Action item A: Summarize the passage on apoptosis in leukemia chemotherapy in two sentences.
Action item B: Continue the passage on apoptosis in leukemia chemotherapy after its final sentence.

Document passage:
★ ★ ★ ★ ★ ★ ★
Description

Author: Dr. med. Ralf Herold, Last modification: 2007/09/27

Subject and Importance

The chemotherapy protocols presently established are based on the clinical experience with the combined use of drugs inhibiting the growth of tumor cells in models. Up to now this effect essentially has been explained with interference in DNA synthesis, an induction of chain breaks, or an inhibition of the mitotic spindle apparatus of the cell. In the last years it turned out that cytostatic drugs actually activate the cells signaling pathways for apoptosis, causing it to 'commit suicide'. Blocking these signaling pathways leads to an ineffectiveness of the therapy. The molecules and signaling pathways crucial for apoptosis have been have been identified to a large degree. Today a systematic examination of apoptotic processes in leukemia cells promises to deliver direct clinical implications for a risk adapted therapy.

Problem

One third of all patients with acute lymphatic leukaemia can not be cured by use of the therapy regimes developed on the basis of clinical empiricism because their drugs do not lead to the final elimination of leukaemia cells. In addition, every relapse leads to the selection those cells much more resistant to the cytostatic drugs of a renewed therapy. Up to now sensitivity or resistance of leukaemia cells toward cytostatics was poorly understood. An important concept for the explanantion of cytostatic drug resistance was that of some detoxification mechanisms: carriers in the membrane where belived to remove certain cytostatics from the cell, thus keeping them from finding their intracellular target. The discovery of an activation of cellular apoptosis through cytostatic drugs now shows that sensitivity or resistance are more likely to depend on wether or not drugs are able to cause apoptosis in a direct way. Apoptosis is the cells uniforme response to certain damages which also can be induced by cytostatic drugs. Signaling pathways for apoptosis involve ligand/receptor iteractions, imbalances between proapoptotic and antiapoptotic molecules of the Bcl2 family, disturbances of the mitochindria leeding to liberation of proapoptotic factors, and the activation of caspases. A cells ability to go into apoptosis is likely to be determinded by its ability to activate caspases. Except for some single studys, no systematic reasearch has been done about the expression or induction of molecules relevant for apoptosis during chemotherapeutic treatment of leukemia patients. Doing this research is one of our projects tasks.
★ ★ ★ ★ ★ ★ ★
The data:
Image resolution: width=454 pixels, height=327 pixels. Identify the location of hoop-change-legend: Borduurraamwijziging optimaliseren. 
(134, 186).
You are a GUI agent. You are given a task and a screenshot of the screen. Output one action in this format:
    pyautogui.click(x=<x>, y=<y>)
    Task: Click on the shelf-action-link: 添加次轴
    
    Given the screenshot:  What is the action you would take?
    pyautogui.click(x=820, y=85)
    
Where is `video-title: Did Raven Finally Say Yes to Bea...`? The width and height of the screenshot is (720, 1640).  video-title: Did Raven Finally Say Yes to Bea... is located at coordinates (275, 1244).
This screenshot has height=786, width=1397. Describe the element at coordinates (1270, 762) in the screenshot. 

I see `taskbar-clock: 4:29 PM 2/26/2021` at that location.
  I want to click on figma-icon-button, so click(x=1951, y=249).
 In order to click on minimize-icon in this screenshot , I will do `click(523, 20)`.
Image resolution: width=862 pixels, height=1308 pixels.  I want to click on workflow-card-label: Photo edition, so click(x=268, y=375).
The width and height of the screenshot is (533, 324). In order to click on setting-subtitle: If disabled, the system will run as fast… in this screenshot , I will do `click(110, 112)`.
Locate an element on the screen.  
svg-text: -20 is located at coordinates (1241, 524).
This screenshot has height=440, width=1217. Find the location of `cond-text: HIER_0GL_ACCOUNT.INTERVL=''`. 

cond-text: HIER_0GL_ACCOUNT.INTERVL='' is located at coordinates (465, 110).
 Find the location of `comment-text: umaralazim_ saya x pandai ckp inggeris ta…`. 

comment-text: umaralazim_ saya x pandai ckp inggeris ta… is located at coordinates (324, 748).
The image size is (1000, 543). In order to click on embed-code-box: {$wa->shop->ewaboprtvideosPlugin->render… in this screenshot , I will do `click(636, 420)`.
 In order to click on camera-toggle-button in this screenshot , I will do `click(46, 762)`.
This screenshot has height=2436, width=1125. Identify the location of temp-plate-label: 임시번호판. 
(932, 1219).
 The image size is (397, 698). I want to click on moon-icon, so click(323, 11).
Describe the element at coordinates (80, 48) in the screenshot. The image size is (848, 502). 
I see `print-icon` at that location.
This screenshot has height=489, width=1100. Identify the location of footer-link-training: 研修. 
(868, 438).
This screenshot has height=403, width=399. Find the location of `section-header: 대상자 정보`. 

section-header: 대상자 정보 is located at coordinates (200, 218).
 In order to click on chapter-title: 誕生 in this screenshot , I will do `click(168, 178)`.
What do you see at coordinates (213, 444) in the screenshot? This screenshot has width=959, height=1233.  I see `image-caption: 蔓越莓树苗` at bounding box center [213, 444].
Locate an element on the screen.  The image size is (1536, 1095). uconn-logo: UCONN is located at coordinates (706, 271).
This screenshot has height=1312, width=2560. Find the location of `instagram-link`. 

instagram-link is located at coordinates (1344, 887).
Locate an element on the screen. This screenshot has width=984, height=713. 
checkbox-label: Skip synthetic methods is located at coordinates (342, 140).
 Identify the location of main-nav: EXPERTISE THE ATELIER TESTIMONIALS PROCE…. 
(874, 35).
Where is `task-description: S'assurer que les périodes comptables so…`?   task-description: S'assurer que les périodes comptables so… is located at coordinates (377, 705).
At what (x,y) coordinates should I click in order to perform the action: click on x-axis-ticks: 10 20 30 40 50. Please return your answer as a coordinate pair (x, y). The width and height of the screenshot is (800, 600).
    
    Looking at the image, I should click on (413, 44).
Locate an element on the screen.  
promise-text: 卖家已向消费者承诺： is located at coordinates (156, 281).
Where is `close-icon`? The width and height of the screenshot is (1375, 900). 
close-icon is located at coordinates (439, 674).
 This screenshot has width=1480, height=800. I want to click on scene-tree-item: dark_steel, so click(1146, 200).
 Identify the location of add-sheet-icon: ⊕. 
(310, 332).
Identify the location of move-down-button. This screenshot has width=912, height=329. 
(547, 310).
★ ★ ★ ★ ★ ★ ★
Task response A: Cytostatic drugs were long thought to work mainly by interfering with DNA synthesis, inducing chain breaks, or inhibiting the mitotic spindle, but they have turned out to activate the cell's apoptosis signaling pathways, and blocking these pathways makes the therapy ineffective. One third of patients with acute lymphatic leukemia cannot be cured with current regimens, and sensitivity or resistance likely depends on whether drugs can directly cause apoptosis, so the project sets out to systematically study the expression or induction of apoptosis-relevant molecules during chemotherapy of leukemia patients.

Task response B:
Material and Methods

A standardized collection of specimen before and during chemotherapy is essential for the examination. Before beginning a therapy, specimens collected from a apatient underwent centralized typification and analysis for constitutive expression of apoptosis molecules in Professor Ludwig's reference laboratory in Berlin-Buch. This was done in cooperation with the laboratory of the pediatric hospital of the university in Ulm, led by Prof. Dr. Klaus-Michael Debatin und Dr. Karsten Stahnke, where methods and agents for the analysis of proapoptotic systems are being researched. The results are correlated with those of the MTT-test, a simple screening test for resistance towards cytostatics cooperatively established by the lab of Prof. Janka-Schaub (Hamburg) and the pediatric university hospital in Amsterdam. It was found, that the activation of apoptotic signaling pathways is independent from the consecutive expression of molecules during chemotherapy and takes places only in vivo. On the basis of this finding, Prof. Debatin and Dr. Stahnke are working to optimize the available methods for apoptosis activation by cytostatic drugs. Their results are directly used for monitoring the patients undergoing chemotherapy. In addition to this, mutation analysis of molecules crucial for apoptosis is done with centrally collected DNA and RNA. For the in-vivo analysis during chemotherapy a few hospitals collect patient material by use of standardized procedures. These procedures provided by Prof. Debatin und Dr. Stahnke are also used in the cooperation between the research groups in Hamburg and Amsterdam.